[[ Data open ]]

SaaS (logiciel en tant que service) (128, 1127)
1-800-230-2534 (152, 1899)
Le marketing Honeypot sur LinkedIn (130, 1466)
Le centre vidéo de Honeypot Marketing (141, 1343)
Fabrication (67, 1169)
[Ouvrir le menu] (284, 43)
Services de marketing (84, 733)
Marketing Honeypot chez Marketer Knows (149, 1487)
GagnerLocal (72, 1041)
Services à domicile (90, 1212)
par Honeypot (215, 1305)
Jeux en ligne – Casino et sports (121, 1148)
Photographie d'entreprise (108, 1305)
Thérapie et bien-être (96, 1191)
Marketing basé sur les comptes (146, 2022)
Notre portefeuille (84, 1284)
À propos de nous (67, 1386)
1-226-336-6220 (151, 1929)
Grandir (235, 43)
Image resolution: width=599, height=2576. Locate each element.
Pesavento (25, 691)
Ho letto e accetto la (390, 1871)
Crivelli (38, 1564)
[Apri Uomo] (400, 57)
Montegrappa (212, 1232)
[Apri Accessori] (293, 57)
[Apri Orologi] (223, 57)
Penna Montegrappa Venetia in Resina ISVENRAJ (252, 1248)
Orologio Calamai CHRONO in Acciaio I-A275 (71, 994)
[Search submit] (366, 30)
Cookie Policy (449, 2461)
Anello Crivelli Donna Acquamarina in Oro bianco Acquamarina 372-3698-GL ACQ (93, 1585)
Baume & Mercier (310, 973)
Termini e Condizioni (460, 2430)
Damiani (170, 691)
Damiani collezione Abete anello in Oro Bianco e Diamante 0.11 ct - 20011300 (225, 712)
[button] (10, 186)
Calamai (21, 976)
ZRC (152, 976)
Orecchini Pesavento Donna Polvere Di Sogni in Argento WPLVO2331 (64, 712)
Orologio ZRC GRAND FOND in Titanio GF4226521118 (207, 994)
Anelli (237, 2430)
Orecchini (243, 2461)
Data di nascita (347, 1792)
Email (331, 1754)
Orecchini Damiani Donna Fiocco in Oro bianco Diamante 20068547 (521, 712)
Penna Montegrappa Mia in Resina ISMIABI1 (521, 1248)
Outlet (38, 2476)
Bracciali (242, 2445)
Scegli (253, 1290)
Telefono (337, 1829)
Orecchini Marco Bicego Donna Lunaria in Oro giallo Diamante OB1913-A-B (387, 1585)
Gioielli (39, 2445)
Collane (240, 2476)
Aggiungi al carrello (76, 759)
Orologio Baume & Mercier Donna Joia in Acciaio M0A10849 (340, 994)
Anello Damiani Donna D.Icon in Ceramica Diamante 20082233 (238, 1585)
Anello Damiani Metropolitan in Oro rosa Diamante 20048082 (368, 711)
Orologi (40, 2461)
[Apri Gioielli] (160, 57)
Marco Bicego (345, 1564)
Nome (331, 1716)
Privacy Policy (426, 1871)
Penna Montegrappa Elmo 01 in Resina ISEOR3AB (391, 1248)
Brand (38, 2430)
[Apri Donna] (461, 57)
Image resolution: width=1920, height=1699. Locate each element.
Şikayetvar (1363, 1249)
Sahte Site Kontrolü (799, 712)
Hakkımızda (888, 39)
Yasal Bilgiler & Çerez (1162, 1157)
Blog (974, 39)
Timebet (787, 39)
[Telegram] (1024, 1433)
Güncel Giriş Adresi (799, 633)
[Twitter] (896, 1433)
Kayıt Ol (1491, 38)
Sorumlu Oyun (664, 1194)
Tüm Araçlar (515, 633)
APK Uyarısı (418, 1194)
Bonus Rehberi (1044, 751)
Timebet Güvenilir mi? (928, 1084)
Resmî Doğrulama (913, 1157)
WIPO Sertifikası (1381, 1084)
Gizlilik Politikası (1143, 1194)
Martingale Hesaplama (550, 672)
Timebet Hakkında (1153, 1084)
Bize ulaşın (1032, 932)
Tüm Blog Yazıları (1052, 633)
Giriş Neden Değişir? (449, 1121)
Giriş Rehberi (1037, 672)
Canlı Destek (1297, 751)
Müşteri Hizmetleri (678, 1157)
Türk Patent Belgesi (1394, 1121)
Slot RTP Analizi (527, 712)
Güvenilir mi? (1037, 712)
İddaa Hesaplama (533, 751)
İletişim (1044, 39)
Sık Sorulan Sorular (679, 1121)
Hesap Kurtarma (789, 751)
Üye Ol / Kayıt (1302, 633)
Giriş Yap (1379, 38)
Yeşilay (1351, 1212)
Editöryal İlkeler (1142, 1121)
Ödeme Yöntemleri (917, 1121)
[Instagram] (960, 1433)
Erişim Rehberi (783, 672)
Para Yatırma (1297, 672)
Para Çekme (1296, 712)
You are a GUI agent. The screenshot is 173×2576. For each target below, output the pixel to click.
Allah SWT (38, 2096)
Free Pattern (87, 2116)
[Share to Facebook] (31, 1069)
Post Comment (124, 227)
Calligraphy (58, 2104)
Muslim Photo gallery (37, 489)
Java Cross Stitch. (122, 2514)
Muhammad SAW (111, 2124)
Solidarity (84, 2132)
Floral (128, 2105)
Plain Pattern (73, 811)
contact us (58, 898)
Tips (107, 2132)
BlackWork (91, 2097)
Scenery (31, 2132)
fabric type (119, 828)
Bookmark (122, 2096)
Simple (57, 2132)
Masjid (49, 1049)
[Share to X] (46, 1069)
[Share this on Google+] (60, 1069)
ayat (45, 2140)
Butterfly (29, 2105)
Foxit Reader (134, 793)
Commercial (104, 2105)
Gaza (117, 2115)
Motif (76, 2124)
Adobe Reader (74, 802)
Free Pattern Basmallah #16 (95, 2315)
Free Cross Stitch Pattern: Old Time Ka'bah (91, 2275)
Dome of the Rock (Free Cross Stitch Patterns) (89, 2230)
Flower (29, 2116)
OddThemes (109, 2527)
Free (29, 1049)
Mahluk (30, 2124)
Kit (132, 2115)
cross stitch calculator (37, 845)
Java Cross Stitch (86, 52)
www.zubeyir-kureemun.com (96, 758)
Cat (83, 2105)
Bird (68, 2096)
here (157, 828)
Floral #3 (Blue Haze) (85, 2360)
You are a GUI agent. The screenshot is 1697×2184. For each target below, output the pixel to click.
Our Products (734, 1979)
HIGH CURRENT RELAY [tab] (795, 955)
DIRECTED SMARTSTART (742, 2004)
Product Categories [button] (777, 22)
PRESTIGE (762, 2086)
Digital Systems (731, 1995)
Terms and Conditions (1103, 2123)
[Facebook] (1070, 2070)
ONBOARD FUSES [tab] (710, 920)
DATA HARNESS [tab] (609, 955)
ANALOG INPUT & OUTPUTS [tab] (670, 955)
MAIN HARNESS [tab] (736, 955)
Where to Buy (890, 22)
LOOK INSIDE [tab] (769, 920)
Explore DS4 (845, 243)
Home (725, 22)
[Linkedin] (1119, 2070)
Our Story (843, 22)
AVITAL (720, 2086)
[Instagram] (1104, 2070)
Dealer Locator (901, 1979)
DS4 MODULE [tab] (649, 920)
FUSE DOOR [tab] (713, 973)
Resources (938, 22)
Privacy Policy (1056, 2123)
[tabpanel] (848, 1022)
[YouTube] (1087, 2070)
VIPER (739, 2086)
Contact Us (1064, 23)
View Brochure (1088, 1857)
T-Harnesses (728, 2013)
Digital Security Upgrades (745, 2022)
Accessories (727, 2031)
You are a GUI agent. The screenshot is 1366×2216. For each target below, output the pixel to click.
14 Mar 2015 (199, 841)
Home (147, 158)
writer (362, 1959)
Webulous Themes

[[ Data closed ]]

What you need to do: Your answer must consist solely of the lines above between the line holding "Free Pattern Basmallah #16 (95, 2315)" and the line holding "T-Harnesses (728, 2013)", inclusive, copied exactly.

Expected output:
Free Pattern Basmallah #16 (95, 2315)
Free Cross Stitch Pattern: Old Time Ka'bah (91, 2275)
Dome of the Rock (Free Cross Stitch Patterns) (89, 2230)
Flower (29, 2116)
OddThemes (109, 2527)
Free (29, 1049)
Mahluk (30, 2124)
Kit (132, 2115)
cross stitch calculator (37, 845)
Java Cross Stitch (86, 52)
www.zubeyir-kureemun.com (96, 758)
Cat (83, 2105)
Bird (68, 2096)
here (157, 828)
Floral #3 (Blue Haze) (85, 2360)
You are a GUI agent. The screenshot is 1697×2184. For each target below, output the pixel to click.
Our Products (734, 1979)
HIGH CURRENT RELAY [tab] (795, 955)
DIRECTED SMARTSTART (742, 2004)
Product Categories [button] (777, 22)
PRESTIGE (762, 2086)
Digital Systems (731, 1995)
Terms and Conditions (1103, 2123)
[Facebook] (1070, 2070)
ONBOARD FUSES [tab] (710, 920)
DATA HARNESS [tab] (609, 955)
ANALOG INPUT & OUTPUTS [tab] (670, 955)
MAIN HARNESS [tab] (736, 955)
Where to Buy (890, 22)
LOOK INSIDE [tab] (769, 920)
Explore DS4 (845, 243)
Home (725, 22)
[Linkedin] (1119, 2070)
Our Story (843, 22)
AVITAL (720, 2086)
[Instagram] (1104, 2070)
Dealer Locator (901, 1979)
DS4 MODULE [tab] (649, 920)
FUSE DOOR [tab] (713, 973)
Resources (938, 22)
Privacy Policy (1056, 2123)
[tabpanel] (848, 1022)
[YouTube] (1087, 2070)
VIPER (739, 2086)
Contact Us (1064, 23)
View Brochure (1088, 1857)
T-Harnesses (728, 2013)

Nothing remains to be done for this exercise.